FICCI Arise launched a white paper raising the need to hold discussions around the means to achieve quality education for all through structural reforms to meet the future learning needs. As against any major country across the world where the percentage of students attending unaided independent schools barely reaches the double digit, nearly 50 per cent of Indian children study in private schools. Their rise is an important, and often, unheard story about our education system. Typically perceived as ‘elite’, the growth in the private sector has actually been powered by a wave of low-and middle-income families seeking better education for their children.
Nothing illustrates this better than the fact that of these private school enrolments, 70% of the students study in private schools that charge less than INR 1000 per month, as against Government schools spend of about INR 30,000 per child per annum. While the number and spread of independent schools has grown multifold, regulations that were originally framed to govern government schools continue to regulate independent schools too. This acts as a hindrance for quality players to enter the sector.
The report has been authored by Vardan Kabra, Co-founder and Head, Fountainhead School and Anupam Gupta, CA and an expert in thematic research. The research brought forward ideological arguments centering the lack of universal access to quality education to all students and the government won’t be able to shore up investments to the required levels and would need significant private participation.
Opening the dialogue over the issue of liberalization of private sector schools in India, Manit Jain, Chairman, FICCI ARISE said, “The time is right to introduce concrete structural reforms including decontrolling the functions of the private school system in the country. The private education sector, which can educate far more on a lesser budget than the public education sector, is being stifled by unnecessary layers of regulations. It is a reasonable demand to urge the Government to incentivize private players for it alone cannot achieve the target to reach SDG4 by 2030.”
As per UNDP estimates, the total financial requirement for India to reach SDG 4 by 2030 averages $173 billion per year, far exceeding the current government budget of $76.4 billion a year for education. In the present era, even the poorest parents are moving their kids away from public schools to private schools in the hope of a better education. Hence, private schools, seen as a medium for better education, need to be provided all the required flexibility and resources to make this goal a reality.
During the discussion, Prabhat Jain, Former Chairman, FICCI Arise, Director – Pathways World School, said, “If we step back a little and analyze the scenario and growth of the Indian education landscape, we come to realize that it took us over three decades to reform our education policy. Where the world is untangling the challenges concerning Artificial Intelligence (AI), machine learning, innovative thinking, we are still struggling with basic issues like literacy and access to education. Preparing today’s students for Industry 4.0 requires near transformation of existing schools in the government and independent sectors alike. Significant investments are needed for setting up thousands of new age innovative schools that shall become models of change. Lack of investment will leave future generations, especially the poorest, at a severe disadvantage, amplifying inequalities that already exist. In order to step up our pace, I think this document will help, guide and lead us in preparing our children for the competitive world ahead.”

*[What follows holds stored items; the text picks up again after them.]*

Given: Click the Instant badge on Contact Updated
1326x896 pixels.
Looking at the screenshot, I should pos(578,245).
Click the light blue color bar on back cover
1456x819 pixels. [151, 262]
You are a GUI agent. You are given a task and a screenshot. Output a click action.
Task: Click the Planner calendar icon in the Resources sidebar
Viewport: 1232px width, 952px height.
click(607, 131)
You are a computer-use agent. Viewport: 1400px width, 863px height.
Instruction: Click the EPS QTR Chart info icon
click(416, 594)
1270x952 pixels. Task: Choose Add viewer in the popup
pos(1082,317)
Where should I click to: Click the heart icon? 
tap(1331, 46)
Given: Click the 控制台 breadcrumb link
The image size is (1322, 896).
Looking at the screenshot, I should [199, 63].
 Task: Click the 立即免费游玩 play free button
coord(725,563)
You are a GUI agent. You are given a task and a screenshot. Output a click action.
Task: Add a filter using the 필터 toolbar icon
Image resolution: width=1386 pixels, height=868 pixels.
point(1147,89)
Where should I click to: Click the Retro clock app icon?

Highlighting the poor quality of education and significant fall in enrolment rate of the government schools, Gurcharan Das, Author and Commentator, said, “I strongly condemn the prevalence of license raj in the school education system. It is so disheartening to see that a single school requires about 30-40 certificates from various government departments, which in most scenarios are issued only after a series of bribes collectively amounting to lacs of rupees. It deters idealistic and passionate educators from revolutionising and actively contributing to the education system.”
Underlining the findings of the recent NCERT report (2011-15), which compared learning outcomes of public and private schools, Geeta Kingdon, Chair of Education and International Development, Professor — UCL Institute of Education, University College London, said, “Over the years, the performance of public schools in terms of learning achievement has plummeted to the record level despite the phenomenal increase in government expenditure on education, including teachers’ salary. The hike is unjustifiable by all the standards. Besides, we have found instances of fake enrollment projected by public schools to cover their lowering enrollment ratio. We need to bring in private players and create a level playing field for them to increase the performance of and vigilance over public sector schools.”
Leena Chandran Wadia, Senior Fellow, ORF, referred to the white paper and categorically highlighted four key pointers where public schools lag behind. She said, “Government schools don’t have pre-schools as they start at grade 1. They also lack age-appropriate schooling, computer-based schooling, and accountability. In rural areas, the cause of poor education boils down to teacher transfer which mars the student-teacher relation”.
The FICCI ARISE report pushes for urgent and bold reforms, including unleashing the private sector’s potential in improving the country’s learning outcomes. The reforms suggested by the report include restructuring regulatory bodies which overlook the education sector, rationalizing the right to education, standardizing testing till grade 8, funding individual students, especially those from EWS as being practiced in the State of Andhra Pradesh, and allowing schools to run on profit along with handing them complete autonomy regarding formalizing norms. Lack of autonomy, access to proper funding, and strict operational regulations are crushing private schools’ ability to impart new-age educational skills to millions of learners, impacting their professional and personal lives.